Saved data entries:

------------------------------------------------------------------------

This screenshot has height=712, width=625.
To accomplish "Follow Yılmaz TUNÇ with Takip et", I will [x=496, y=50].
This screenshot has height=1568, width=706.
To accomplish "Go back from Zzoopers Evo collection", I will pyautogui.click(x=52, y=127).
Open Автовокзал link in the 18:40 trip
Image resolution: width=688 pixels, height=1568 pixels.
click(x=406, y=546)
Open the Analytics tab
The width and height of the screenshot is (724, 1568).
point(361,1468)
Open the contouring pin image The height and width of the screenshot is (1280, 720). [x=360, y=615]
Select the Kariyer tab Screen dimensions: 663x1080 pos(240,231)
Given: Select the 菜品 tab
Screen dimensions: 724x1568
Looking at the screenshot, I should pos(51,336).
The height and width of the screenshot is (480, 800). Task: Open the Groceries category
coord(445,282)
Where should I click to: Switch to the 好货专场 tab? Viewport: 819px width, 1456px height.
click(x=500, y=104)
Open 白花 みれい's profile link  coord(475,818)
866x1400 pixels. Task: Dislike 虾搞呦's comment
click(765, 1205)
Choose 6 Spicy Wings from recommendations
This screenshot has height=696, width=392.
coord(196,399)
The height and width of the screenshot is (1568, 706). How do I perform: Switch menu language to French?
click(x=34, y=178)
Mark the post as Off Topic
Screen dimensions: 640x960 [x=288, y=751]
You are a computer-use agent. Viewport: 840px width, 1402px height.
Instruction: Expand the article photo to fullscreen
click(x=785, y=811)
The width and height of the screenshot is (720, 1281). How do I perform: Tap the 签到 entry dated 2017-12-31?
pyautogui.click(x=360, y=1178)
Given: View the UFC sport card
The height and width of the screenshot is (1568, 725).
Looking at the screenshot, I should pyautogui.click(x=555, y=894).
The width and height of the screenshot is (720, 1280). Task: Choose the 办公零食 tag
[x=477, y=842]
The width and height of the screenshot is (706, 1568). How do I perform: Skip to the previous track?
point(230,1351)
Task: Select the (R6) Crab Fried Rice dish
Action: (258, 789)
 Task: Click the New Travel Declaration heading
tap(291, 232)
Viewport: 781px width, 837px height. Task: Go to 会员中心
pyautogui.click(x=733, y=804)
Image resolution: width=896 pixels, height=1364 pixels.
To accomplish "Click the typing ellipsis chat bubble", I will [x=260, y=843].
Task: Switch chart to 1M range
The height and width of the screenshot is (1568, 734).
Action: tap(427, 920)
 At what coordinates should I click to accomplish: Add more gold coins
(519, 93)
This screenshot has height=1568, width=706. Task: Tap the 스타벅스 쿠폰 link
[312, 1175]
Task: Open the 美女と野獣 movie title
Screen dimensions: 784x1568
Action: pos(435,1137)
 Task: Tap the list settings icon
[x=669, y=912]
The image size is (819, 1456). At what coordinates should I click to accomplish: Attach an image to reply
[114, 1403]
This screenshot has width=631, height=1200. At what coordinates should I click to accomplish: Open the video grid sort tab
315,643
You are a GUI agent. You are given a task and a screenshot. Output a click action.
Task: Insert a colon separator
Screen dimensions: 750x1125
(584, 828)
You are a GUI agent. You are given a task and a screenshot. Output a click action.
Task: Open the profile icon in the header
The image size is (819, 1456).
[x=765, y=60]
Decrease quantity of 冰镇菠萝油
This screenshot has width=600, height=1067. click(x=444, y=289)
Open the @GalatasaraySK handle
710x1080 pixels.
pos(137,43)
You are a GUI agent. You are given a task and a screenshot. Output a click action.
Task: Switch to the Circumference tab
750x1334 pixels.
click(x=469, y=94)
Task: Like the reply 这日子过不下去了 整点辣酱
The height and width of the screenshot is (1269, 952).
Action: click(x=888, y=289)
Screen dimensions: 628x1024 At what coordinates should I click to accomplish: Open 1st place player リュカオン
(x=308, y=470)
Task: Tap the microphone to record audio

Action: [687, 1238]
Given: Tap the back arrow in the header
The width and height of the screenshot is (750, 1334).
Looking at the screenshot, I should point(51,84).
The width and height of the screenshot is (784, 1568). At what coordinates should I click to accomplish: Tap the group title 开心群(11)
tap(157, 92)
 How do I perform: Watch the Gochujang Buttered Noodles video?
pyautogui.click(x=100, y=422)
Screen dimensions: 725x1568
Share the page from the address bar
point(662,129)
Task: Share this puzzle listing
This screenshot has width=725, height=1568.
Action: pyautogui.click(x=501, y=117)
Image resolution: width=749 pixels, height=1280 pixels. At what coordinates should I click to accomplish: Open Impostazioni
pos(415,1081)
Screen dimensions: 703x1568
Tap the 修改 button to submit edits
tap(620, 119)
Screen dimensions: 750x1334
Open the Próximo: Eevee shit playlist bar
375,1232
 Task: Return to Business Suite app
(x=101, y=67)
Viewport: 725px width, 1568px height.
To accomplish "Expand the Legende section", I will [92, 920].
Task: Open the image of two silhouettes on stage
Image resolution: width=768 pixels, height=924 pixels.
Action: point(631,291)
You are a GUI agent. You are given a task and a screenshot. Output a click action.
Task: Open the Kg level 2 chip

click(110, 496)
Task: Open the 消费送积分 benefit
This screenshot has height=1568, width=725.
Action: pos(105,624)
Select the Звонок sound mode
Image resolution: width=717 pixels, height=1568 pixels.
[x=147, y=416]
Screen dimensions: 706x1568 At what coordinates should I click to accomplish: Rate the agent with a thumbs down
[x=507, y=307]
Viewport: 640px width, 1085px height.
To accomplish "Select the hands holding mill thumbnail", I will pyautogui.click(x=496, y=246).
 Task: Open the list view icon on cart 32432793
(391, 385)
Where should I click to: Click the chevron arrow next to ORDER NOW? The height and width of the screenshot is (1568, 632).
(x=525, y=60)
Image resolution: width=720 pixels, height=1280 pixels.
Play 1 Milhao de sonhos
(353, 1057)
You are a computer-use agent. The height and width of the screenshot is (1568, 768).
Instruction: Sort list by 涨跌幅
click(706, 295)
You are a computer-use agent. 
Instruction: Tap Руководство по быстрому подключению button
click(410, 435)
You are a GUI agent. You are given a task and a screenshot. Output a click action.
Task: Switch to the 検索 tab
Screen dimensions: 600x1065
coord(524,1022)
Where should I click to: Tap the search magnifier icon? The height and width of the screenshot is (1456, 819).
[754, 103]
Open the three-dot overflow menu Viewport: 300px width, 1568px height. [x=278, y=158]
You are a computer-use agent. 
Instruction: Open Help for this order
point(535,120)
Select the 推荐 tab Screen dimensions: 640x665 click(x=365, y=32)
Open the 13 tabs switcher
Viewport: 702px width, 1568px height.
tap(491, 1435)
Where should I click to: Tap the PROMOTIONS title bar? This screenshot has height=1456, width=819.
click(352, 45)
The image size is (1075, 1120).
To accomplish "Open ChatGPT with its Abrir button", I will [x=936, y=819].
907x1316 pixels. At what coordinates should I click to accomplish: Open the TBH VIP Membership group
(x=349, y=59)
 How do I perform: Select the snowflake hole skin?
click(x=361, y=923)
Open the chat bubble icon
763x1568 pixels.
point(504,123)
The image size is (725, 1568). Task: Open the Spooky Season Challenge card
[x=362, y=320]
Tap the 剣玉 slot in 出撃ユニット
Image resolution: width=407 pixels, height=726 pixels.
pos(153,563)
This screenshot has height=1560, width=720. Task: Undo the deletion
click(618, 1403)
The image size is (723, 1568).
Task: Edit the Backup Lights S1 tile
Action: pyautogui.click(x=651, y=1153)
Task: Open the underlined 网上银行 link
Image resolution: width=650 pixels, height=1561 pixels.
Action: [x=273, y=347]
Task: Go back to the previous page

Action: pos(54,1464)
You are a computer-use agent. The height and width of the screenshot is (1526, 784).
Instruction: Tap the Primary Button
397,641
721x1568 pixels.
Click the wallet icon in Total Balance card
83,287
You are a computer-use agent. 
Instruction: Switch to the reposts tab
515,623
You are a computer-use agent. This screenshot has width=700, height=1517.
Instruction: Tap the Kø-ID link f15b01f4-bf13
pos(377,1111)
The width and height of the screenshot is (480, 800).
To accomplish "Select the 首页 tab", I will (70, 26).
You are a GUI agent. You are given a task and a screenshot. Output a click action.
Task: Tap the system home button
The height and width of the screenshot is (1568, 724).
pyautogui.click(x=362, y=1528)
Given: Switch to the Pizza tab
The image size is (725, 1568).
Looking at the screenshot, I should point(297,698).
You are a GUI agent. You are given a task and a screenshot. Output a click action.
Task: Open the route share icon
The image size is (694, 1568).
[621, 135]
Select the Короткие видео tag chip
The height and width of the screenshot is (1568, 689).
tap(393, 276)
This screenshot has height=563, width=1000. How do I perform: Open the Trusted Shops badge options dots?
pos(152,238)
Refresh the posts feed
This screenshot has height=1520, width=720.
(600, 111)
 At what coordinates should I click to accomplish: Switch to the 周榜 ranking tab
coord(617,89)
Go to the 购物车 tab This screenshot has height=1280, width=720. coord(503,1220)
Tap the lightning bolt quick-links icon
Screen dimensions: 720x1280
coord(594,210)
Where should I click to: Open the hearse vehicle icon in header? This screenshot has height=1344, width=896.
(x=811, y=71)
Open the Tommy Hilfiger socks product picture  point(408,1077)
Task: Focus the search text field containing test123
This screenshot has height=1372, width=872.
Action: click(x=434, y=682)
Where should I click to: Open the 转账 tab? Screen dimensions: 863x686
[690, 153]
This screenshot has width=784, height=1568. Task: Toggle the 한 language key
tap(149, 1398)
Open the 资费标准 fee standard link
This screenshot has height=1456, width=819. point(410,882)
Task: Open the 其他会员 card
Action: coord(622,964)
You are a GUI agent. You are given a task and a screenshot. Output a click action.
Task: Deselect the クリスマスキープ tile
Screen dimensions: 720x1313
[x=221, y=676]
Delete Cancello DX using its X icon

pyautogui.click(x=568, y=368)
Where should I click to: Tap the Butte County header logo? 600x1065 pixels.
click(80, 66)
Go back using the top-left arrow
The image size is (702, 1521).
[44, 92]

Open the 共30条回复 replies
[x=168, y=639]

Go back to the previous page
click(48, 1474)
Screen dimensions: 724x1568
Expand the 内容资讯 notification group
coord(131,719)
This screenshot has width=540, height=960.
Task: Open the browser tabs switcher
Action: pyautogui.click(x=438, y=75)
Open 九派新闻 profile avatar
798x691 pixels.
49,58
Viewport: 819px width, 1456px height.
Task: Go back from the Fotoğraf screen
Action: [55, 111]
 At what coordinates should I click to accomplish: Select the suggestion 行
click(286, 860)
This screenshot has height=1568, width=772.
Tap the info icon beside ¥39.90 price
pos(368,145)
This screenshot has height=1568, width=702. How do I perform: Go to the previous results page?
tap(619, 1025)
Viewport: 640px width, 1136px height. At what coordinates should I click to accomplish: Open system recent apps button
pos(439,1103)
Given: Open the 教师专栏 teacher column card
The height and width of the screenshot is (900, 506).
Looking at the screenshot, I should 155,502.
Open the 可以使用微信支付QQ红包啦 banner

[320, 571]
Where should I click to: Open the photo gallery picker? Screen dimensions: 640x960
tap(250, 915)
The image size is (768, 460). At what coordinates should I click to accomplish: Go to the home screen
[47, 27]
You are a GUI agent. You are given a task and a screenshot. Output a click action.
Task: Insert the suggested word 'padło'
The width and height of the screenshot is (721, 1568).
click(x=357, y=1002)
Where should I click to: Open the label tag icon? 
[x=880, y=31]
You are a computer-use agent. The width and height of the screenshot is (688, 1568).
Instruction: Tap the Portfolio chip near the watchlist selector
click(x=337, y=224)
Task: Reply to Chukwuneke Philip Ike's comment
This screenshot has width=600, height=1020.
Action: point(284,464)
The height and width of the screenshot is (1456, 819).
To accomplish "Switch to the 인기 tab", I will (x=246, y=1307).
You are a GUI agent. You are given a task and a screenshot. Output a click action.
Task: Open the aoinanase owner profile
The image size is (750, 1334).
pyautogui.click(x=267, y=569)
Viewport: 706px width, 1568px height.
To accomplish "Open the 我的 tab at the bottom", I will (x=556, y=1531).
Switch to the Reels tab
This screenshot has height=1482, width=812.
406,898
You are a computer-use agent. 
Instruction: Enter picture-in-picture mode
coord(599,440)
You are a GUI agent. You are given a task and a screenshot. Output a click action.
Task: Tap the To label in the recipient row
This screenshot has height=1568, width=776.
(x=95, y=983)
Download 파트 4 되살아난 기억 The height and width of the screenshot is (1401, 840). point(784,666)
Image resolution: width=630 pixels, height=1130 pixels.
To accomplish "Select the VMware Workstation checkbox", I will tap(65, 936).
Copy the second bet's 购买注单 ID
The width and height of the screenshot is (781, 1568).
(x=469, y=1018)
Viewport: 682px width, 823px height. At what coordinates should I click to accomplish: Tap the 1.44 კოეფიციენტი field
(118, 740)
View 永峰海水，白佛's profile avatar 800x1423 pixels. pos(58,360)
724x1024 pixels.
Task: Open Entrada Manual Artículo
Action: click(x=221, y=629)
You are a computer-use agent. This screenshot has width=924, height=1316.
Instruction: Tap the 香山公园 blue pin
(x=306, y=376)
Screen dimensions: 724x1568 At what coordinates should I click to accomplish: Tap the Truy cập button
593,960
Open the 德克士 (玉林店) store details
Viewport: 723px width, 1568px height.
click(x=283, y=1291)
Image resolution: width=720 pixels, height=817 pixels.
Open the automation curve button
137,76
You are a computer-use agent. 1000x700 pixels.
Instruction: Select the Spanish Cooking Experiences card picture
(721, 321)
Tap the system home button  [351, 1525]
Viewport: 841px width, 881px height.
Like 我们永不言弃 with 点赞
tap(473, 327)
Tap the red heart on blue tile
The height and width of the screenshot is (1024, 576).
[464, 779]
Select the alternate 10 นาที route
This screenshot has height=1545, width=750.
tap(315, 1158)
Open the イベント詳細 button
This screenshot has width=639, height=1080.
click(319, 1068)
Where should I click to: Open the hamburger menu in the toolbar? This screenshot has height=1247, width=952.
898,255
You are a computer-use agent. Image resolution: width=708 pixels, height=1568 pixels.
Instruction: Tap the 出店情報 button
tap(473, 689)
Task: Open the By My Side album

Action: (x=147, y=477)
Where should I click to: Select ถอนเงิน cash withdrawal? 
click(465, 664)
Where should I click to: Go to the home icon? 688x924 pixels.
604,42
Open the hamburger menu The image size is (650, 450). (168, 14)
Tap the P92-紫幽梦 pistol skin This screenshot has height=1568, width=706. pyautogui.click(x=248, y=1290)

------------------------------------------------------------------------

In the rows above, show every line that contains the word "label".

- Solution for this problem:
Where should I click to: Open the label tag icon? 
Task: Tap the To label in the recipient row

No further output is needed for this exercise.